Maybe someone doesn't want to have to save up a bag of crushed egg shells because its more hassle than it needs to be and the few dollars they spend on a bottle of cal/mag is easier and more worth their time than trying to grow everything from waste scraps. Maybe it would be easier to just go buy a bag of calcium pills and crush them all up. Whatever level works best for you so "best", "easiest", "simplest" are all subjective to the grower and the style they are growing. Are you also going to be critiqueing what is the best method? SOG/ScrOG/Free Grow/LST only/ Synthetic media/Natural media, etc. I'm sure most seasoned growers will tell you there is no "best" or "simplest" or "easiest". It's what works for you. If your aim is to show YOUR easiest method that YOU'VE developed then great. Show it. But to try and nail down a "best" just shows me that maybe you don't have the experience you think you do. Like I said, most seasoned growers have "grown" out of that mindset and have realized through experience that there is no "best" method just like there is no magic bullet that will double your harvest or increase your THC levels.
Honestly, I think the whole organic thing is way over blown. IMO, if you are an outdoor grower then I think developing organic soil is a great way of providing a bountiful media and excellent soil properties year over year but indoor growing the plants aren't in the soil very long and the soil is being replaced or fortified. Trying to build organic soil in a pot is an effort in futility. By the time the soil is at the level that it can support the plant on its own organically the plant is ready to harvest.

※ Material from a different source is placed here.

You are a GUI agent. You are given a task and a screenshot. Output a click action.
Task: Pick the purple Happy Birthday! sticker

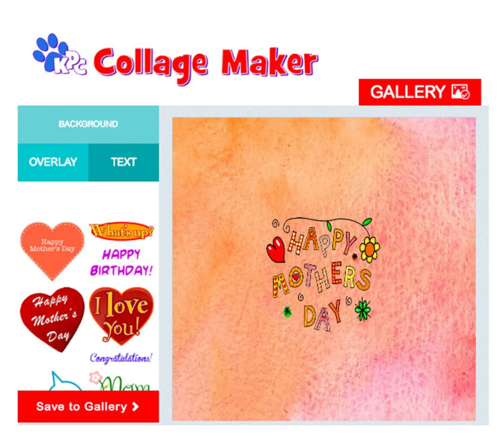(x=121, y=262)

Also, when it comes to organic nutes. Once the nutrient ions, be they derived naturally or chemically , are in the rhizosphere ready to be presented to the plant they are identical in makeup. The plant doesn't know how the ion was derived nor does it care. Had I listened to people like you saying the details don't matter I would be all over organics. It sounds great to hear. My weed is organic. 99% have no real clue as to what that even means. They think it means it's cleaner. Nope. Other than whatever pesticides someone might use incorrectly there is no difference in terms of the end result.
If your issue with synthetics is how they were derived and how the high energy needed to derive them is bad for the environment let me remind you that organic fertilizers have an almost equal amount of energy expended to get it to market. Scientist have figured out a way of using lasers to derive Nitrogen out of the air much like the Bosch-Haber process used currently to derive Nitrogen at scale but their process is better for the environment as it doesn't use as much energy and it can be pinpointed to the amount used to keep soil leaching and water way contamination down to a minimum.
I commend your effort. I reject your narrow mindedness.